- Material supplied:
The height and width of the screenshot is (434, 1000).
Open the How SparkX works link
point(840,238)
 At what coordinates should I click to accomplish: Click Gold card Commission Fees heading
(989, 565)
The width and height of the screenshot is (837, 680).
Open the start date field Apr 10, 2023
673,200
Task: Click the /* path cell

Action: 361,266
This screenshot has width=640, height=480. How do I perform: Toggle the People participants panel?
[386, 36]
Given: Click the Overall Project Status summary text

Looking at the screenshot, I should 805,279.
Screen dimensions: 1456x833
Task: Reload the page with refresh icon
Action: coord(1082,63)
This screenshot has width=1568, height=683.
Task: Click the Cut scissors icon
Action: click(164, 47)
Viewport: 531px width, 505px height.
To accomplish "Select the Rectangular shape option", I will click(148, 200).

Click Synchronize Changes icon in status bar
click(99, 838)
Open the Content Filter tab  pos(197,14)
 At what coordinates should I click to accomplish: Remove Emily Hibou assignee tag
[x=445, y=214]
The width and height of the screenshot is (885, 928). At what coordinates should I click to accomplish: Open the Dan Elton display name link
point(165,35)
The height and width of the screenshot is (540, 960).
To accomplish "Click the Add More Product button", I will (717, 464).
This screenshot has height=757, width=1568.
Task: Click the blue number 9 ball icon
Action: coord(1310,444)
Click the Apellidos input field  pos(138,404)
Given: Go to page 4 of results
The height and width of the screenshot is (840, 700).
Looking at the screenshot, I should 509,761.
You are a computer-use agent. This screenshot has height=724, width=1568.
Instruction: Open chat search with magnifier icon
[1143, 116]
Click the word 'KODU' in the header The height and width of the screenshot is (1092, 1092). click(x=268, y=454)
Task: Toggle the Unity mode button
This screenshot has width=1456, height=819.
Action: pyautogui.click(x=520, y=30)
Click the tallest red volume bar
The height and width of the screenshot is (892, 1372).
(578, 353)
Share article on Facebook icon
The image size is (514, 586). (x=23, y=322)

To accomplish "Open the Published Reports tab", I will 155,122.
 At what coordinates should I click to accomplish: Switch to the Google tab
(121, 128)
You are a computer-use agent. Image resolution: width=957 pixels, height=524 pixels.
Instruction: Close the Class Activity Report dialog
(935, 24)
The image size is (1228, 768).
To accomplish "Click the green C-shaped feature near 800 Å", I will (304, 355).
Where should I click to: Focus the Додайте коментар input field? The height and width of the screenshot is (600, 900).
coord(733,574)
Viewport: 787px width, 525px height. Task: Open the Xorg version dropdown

- Instructions for the task:
Please write out the rows above as a JSON list of strings, one string per line, leaving out blank lines.

- Result of the task:
[
  "The height and width of the screenshot is (434, 1000).",
  "Open the How SparkX works link",
  "point(840,238)",
  " At what coordinates should I click to accomplish: Click Gold card Commission Fees heading",
  "(989, 565)",
  "The width and height of the screenshot is (837, 680).",
  "Open the start date field Apr 10, 2023",
  "673,200",
  "Task: Click the /* path cell",
  "Action: 361,266",
  "This screenshot has width=640, height=480. How do I perform: Toggle the People participants panel?",
  "[386, 36]",
  "Given: Click the Overall Project Status summary text",
  "Looking at the screenshot, I should 805,279.",
  "Screen dimensions: 1456x833",
  "Task: Reload the page with refresh icon",
  "Action: coord(1082,63)",
  "This screenshot has width=1568, height=683.",
  "Task: Click the Cut scissors icon",
  "Action: click(164, 47)",
  "Viewport: 531px width, 505px height.",
  "To accomplish \"Select the Rectangular shape option\", I will click(148, 200).",
  "Click Synchronize Changes icon in status bar",
  "click(99, 838)",
  "Open the Content Filter tab  pos(197,14)",
  " At what coordinates should I click to accomplish: Remove Emily Hibou assignee tag",
  "[x=445, y=214]",
  "The width and height of the screenshot is (885, 928). At what coordinates should I click to accomplish: Open the Dan Elton display name link",
  "point(165,35)",
  "The height and width of the screenshot is (540, 960).",
  "To accomplish \"Click the Add More Product button\", I will (717, 464).",
  "This screenshot has height=757, width=1568.",
  "Task: Click the blue number 9 ball icon",
  "Action: coord(1310,444)",
  "Click the Apellidos input field  pos(138,404)",
  "Given: Go to page 4 of results",
  "The height and width of the screenshot is (840, 700).",
  "Looking at the screenshot, I should 509,761.",
  "You are a computer-use agent. This screenshot has height=724, width=1568.",
  "Instruction: Open chat search with magnifier icon",
  "[1143, 116]",
  "Click the word 'KODU' in the header The height and width of the screenshot is (1092, 1092). click(x=268, y=454)",
  "Task: Toggle the Unity mode button",
  "This screenshot has width=1456, height=819.",
  "Action: pyautogui.click(x=520, y=30)",
  "Click the tallest red volume bar",
  "The height and width of the screenshot is (892, 1372).",
  "(578, 353)",
  "Share article on Facebook icon",
  "The image size is (514, 586). (x=23, y=322)",
  "To accomplish \"Open the Published Reports tab\", I will 155,122.",
  " At what coordinates should I click to accomplish: Switch to the Google tab",
  "(121, 128)",
  "You are a computer-use agent. Image resolution: width=957 pixels, height=524 pixels.",
  "Instruction: Close the Class Activity Report dialog",
  "(935, 24)",
  "The image size is (1228, 768).",
  "To accomplish \"Click the green C-shaped feature near 800 Å\", I will (304, 355).",
  "Where should I click to: Focus the Додайте коментар input field? The height and width of the screenshot is (600, 900).",
  "coord(733,574)",
  "Viewport: 787px width, 525px height. Task: Open the Xorg version dropdown"
]